▸ Directives:
[1] Repeat word for word the stretch from "It is well known" through "following NCP-specific rules." in the passage on heuristic rules for genetic algorithms.
[2] Pick up the passage on heuristic rules for genetic algorithms after its last sentence and continue writing it.

▸ Excerpted passage:
━━━━━━━━━━━━━━━━━━━━

It is well known that heuristic rules, particularly problem-specific rules, often play an important role in successful applications of GAs. What kinds of rules to introduce and how to integrate them into algorithms effectively are challenging tasks and usually need to be taken into account in the GA design stage. The permutation representation discussed in Section 4.1 makes it very easy to integrate the following NCP-specific rules.

*Rule 1. *All evolutionary operations only apply to potential coding nodes and links.

*Rule 2. *When initializing the first generation, a certain proportion of chromosomes will allow coding on all potential coding nodes, and for a potential coding node which has multiple outgoing links, choose at least one link randomly as a coding link. This rule can help to find a solution to achieve the target rate, if it is achievable, at all sinks.

*Rule 3. *Furthermore, in the initialization of the first generation, another proportion of chromosomes will allow no coding at all. This rule can help to explore the possibility of maximizing the rate actually achieved at the minimum cost of resources.

━━━━━━━━━━━━━━━━━━━━

[Collection entries]
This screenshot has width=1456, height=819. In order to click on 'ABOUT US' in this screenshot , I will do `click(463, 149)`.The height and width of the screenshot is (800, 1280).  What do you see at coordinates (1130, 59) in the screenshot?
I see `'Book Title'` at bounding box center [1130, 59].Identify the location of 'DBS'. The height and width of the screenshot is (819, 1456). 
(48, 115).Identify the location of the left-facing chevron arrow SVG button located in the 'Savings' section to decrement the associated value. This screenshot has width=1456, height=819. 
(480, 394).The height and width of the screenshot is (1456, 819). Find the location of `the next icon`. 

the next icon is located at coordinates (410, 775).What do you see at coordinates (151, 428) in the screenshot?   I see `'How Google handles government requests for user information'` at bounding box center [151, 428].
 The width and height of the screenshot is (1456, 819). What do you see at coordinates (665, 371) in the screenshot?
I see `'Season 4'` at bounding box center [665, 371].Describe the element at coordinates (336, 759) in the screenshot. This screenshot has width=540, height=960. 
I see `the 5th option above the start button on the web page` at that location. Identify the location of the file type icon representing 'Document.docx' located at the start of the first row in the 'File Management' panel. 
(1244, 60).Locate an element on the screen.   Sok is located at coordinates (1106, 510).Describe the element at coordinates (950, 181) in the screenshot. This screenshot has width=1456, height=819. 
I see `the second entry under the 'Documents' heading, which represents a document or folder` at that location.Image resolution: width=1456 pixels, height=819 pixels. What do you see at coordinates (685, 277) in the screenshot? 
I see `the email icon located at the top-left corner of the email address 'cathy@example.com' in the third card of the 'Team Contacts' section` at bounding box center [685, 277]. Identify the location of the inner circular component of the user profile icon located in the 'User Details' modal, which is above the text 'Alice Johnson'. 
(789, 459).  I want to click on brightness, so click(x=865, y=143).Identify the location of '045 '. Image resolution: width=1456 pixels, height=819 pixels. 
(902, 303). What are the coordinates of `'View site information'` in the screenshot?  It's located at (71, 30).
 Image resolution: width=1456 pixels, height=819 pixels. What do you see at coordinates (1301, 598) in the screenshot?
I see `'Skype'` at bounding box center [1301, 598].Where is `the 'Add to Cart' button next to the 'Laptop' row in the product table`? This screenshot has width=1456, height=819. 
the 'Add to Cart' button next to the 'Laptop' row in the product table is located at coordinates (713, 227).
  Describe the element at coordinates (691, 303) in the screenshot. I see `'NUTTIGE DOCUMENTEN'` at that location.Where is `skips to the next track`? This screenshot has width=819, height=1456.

━━━━━━━━━━━━━━━━━━━━

▸ Answers to each task:
[1]
It is well known that heuristic rules, particularly problem-specific rules, often play an important role in successful applications of GAs. What kinds of rules to introduce and how to integrate them into algorithms effectively are challenging tasks and usually need to be taken into account in the GA design stage. The permutation representation discussed in Section 4.1 makes it very easy to integrate the following NCP-specific rules.

[2]
*Rule 4. *In either initialization or evolutionary operations, the states of incoming links of a potential coding node should be determined in such a way that the node will receive as many different signals as possible. In other words, the signals to a potential coding node should be diversified as much as possible. This rule will allow as many choices as possible for network protocols and coding schemes and therefore can help to diversify a generation. It should be noted that it is the proposed permutation representation that makes it possible to integrate this rule into the algorithm, because the information flow on links associated with a chromosome can be easily checked out to see whether the signals to potential coding nodes are effectively diversified.

*Rule 5. *For a potential coding node with multiple outgoing links, there should be a high probability that the outgoing links have different states. This rule also takes advantage of the proposed permutation representation and can help to diversify a generation.

It should be noted that Rules 4 and 5 cannot be used by the methods reported in [2, 7–9], because the application of Rules 4 and 5 demands the availability of the exact information flow on links, which is guaranteed by the chromosome structure adopted in this paper. As will be revealed by the simulation results, Rules 4 and 5 can significantly improve the quality of chromosomes.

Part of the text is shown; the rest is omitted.